Pas de partage des dossiers

Au lieu de se partager les dossiers, les deux coordinateurs ont choisi de travailler réellement de concert. « Nous connaissons les situations de tous les patients, qui peuvent indifféremment être en relation avec l'un ou l'autre, explique Christian. C'est important si l'un de nous est absent. » Cette façon de travailler leur permet également de ne pas s'isoler. Car Christian et Line, sans dramatiser, pensent que travailler auprès de personnes atteintes d'une maladie chronique sévère comme la mucoviscidose est parfois très lourd à porter : « Malgré nous, on est happés par les patients, note Line. On connaît leur intimité, on va au domicile, on les embrasse quand ils arrivent. » Sans oublier les invitations à dîner en famille... « Mais là je refuse, sinon, je ne serais plus leur soignante. » Les décès ne sont pas rares et peuvent aussi laisser des traces. D'autant que l'équipe peut être appelée à accompagner une fin de vie. « Travailler ensemble nous aide beaucoup car quand l'un est trop impliqué, souligne Christian avec un sourire complice, les autres sont là pour l'aider à prendre du recul. »

L'expérience a permis aux deux infirmiers de développer un positionnement particulier par rapport au patient : familier mais pas trop proche, professionnel mais humain. « Il faut souvent trouver un consensus entre hygiène et confort », précise Christian. Les personnes atteintes de mucoviscidose sont en effet particulièrement exposées à l'infection. Pourtant, parvenues à l'âge adulte, elles aspirent légitimement à une bonne qualité de vie. Il faut donc leur éviter au maximum l'hospitalisation (d'où l'intérêt de la cure à domicile). Mais aussi savoir ménager des sorties au cours d'une hospitalisation longue.« Le traitement, ici, ce n'est plus une prescription, c'est une négociation, résume l'infirmier coordinateur. Et nous devons toujours être dans l'argumentation. » C'est notamment le cas avec les adolescents, lassés des soins et d'une vie surprotégée.

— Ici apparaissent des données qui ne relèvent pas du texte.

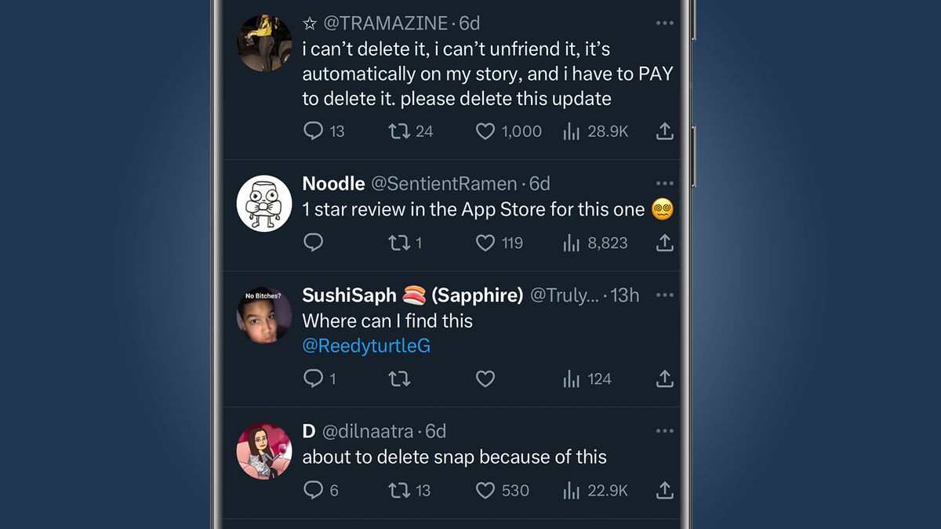View analytics for Noodle's tweet
The height and width of the screenshot is (529, 941).
coord(572,243)

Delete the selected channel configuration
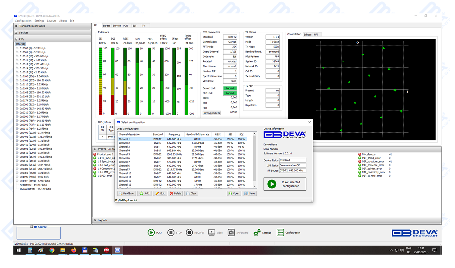176,193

Line Agrario et Christian Dupont s'épanouissent dans leur travail. Ils ont d'ailleurs pour projet d'élaborer une véritable formation pour les infirmières libérales, reconnue par l'assurance maladie. « Ce pourrait être un moyen de valoriser leur travail », explique Line. Leur entente et la confiance qu'ils savent instaurer au jour le jour dans leur pratique les aideront probablement.

en savoir plus

Il existe 47 centres de ressources et de compétences mucoviscidose en France, dont certains sont réservés aux enfants, d'autres aux adultes. En 2003, le centre de référence pour adultes de Cochin suivait 260 patients. Il a organisé 300 cures à domicile. La mucoviscidose reste une maladie génétique rare, qui touche 5 000 patients en France.